The session was brought to a close by Verity Talbot with an overview of AstraZeneca’s efforts to develop new cardiac ion channel assays to meet the requirements of the FDA’s CiPA initiative (Comprehensive in Vitro Proarrhythmia Assay). CiPA aims to promote a novel paradigm for assessment of clinical cardiac risk, especially Torsades de Pointes, by combining in vitro ion channel assays and in silico modelling techniques together with translational human tissue assays to facilitate early drug development and compound selection.

Verity described how the FDA selected a training set of 28 compounds of known TdP risk which were screened by pharma companies, CROs (including Metrion), platform providers, academic collaborators and regulatory agencies as part of the CiPA consortium. AZ selected 12 compounds from the toolbox and used them to validate an APC ‘dynamic hERG’ assay utilising the Milnes voltage protocol. They were able to generate kinetic parameters for use in in silico models of action potential duration and to determine qNet scores, finding that combinations of very different hERG binding parameters could estimate similar qNet scores of cardiac arrhythmia risk.
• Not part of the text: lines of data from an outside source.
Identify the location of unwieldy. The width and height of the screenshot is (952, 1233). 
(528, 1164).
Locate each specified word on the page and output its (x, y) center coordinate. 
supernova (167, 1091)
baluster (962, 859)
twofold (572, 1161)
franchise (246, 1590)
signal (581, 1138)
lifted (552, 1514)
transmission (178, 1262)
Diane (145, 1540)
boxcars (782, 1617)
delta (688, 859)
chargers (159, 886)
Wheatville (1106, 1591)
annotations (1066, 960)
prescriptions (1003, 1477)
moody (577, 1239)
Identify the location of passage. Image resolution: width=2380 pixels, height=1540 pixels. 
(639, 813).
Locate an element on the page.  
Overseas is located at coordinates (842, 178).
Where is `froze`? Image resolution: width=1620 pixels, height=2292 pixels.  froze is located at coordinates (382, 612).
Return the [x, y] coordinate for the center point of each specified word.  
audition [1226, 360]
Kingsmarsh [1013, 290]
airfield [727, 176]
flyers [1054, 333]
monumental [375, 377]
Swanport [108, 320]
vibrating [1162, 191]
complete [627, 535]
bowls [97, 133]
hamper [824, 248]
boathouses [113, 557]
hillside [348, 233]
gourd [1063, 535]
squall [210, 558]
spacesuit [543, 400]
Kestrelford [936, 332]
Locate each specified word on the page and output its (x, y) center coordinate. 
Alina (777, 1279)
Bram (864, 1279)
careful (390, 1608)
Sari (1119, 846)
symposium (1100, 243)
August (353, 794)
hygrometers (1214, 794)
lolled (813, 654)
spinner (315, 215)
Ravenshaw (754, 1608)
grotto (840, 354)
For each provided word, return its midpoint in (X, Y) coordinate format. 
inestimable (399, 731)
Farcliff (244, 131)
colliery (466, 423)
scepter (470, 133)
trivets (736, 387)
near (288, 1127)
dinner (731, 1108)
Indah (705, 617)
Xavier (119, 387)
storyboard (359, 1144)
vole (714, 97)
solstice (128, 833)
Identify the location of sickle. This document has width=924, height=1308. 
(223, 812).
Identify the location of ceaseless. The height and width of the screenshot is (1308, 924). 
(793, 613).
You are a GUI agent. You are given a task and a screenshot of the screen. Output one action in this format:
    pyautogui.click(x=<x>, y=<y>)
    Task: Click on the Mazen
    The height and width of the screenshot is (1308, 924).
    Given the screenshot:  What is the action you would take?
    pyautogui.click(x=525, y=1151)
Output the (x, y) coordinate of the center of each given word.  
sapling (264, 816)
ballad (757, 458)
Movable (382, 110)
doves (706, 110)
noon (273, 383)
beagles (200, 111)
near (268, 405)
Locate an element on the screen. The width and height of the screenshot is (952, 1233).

Verity explained that these results are driving ongoing work to assess whether APC kinetic hERG data is predictive of proarrythmic risk and how AstraZeneca will use the CiPA paradigm in their drug discovery process.

It was exciting and highly rewarding to hear some of the latest developments in the field and to see people from academia and industry come together and share their knowledge.  We very much look forward to hosting the Cambridge Ion Channel Forum again in 2020, which by then will be in its seventh year, please keep an eye on the Metrion website for further details.